Para além de Ovídio, lemos Manuel Bandeira, Adília Lopes, W. H. Auden, Fernando Assis Pacheco, Mário de Sá-Carneiro, Guillaume Apollinaire, Almada Negreiros, Manuel António Pina, Manoel de Barros, José Craveirinha, Sophia de Mello Breyner, J. W. Goethe, Yvette Centeno, Paulo Leminski e Marguerite Duras. Passamos pela Estação de comboios de São Bento, pela Rua Santa Catarina, pelos jardins, Anfiteatro exterior, Bar dos Estudantes, Bar dos Professores e Torre A da Faculdade de Letras da Universidade do Porto, pela Praça da Liberdade, pelos jardins do Palácio de Cristal, pela Rotunda da Boavista, pela Arcádia : Casa do Chocolate, pela Casinha Boutique Café, pela Casa Agrícola, pelo Jardim Botânico, pela Rota do Chá e pela Galeria de Paris. 

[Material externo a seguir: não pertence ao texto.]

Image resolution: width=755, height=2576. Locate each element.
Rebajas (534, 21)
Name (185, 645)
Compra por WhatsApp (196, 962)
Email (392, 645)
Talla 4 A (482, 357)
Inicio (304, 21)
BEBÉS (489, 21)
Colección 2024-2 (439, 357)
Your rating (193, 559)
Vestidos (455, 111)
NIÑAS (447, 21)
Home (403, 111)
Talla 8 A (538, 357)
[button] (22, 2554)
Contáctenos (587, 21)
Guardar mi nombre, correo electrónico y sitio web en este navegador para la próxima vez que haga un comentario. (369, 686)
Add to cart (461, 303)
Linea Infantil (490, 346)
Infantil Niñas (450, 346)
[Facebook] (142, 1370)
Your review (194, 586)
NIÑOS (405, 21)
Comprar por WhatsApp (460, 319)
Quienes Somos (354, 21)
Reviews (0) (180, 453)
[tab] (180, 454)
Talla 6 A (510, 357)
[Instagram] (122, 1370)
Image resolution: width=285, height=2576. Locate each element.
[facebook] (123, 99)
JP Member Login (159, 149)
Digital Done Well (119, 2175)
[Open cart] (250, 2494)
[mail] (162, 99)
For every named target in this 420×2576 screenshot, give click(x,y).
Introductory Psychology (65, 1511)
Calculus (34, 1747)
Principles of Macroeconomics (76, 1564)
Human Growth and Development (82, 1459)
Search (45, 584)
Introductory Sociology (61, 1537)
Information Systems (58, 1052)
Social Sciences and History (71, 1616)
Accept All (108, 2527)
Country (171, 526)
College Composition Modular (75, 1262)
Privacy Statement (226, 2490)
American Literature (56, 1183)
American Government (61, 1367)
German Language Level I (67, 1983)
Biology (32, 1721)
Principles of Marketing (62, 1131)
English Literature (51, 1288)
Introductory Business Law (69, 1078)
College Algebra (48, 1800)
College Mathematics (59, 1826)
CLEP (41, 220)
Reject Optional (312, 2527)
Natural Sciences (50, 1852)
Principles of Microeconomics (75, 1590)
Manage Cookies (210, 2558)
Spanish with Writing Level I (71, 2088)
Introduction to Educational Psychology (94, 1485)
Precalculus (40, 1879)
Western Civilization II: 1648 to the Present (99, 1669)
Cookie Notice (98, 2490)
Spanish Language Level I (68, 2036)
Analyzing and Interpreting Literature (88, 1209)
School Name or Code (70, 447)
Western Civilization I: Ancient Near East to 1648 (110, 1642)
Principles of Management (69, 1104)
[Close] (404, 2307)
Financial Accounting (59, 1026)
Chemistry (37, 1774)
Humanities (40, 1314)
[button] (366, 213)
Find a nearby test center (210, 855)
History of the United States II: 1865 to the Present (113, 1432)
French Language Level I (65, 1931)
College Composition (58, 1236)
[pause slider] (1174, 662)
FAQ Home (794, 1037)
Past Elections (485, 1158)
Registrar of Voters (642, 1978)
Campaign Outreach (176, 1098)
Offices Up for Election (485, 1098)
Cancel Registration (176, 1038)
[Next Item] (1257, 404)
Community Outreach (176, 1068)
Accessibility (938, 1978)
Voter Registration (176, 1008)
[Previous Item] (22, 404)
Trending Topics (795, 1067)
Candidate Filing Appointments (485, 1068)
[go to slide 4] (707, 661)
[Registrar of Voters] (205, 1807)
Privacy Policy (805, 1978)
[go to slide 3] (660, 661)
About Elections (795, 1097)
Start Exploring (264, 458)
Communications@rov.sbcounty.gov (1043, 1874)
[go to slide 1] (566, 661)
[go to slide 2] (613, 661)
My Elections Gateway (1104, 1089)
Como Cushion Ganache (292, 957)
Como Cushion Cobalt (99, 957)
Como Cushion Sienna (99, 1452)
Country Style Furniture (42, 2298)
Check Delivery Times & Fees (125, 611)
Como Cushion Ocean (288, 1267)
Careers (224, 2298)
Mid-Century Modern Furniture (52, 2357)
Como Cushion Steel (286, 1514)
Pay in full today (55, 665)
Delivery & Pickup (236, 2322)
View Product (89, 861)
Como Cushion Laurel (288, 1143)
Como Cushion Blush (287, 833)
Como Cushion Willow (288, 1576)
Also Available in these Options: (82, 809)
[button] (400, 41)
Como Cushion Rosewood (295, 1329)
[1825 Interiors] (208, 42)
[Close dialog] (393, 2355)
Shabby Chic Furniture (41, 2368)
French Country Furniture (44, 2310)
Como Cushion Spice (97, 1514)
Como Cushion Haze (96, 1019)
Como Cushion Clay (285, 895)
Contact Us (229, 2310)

Se as circunstâncias mo permitissem, continuaria a fazer o mesmo: escolheria um nome, mais tarde um lugar no Porto, prepararia um guião e, no dia, à hora marcada, lá estaria pronta para ler convosco. Por motivos académicos, e por que estarei longe da cidade, o processo terá de parar indeterminadamente. Alegra-me, no entanto, saber que, feitas várias amizades ao longo destes últimos meses, as leituras coletivas, como o foram sempre as Leituras FLASH, dificilmente irão terminar.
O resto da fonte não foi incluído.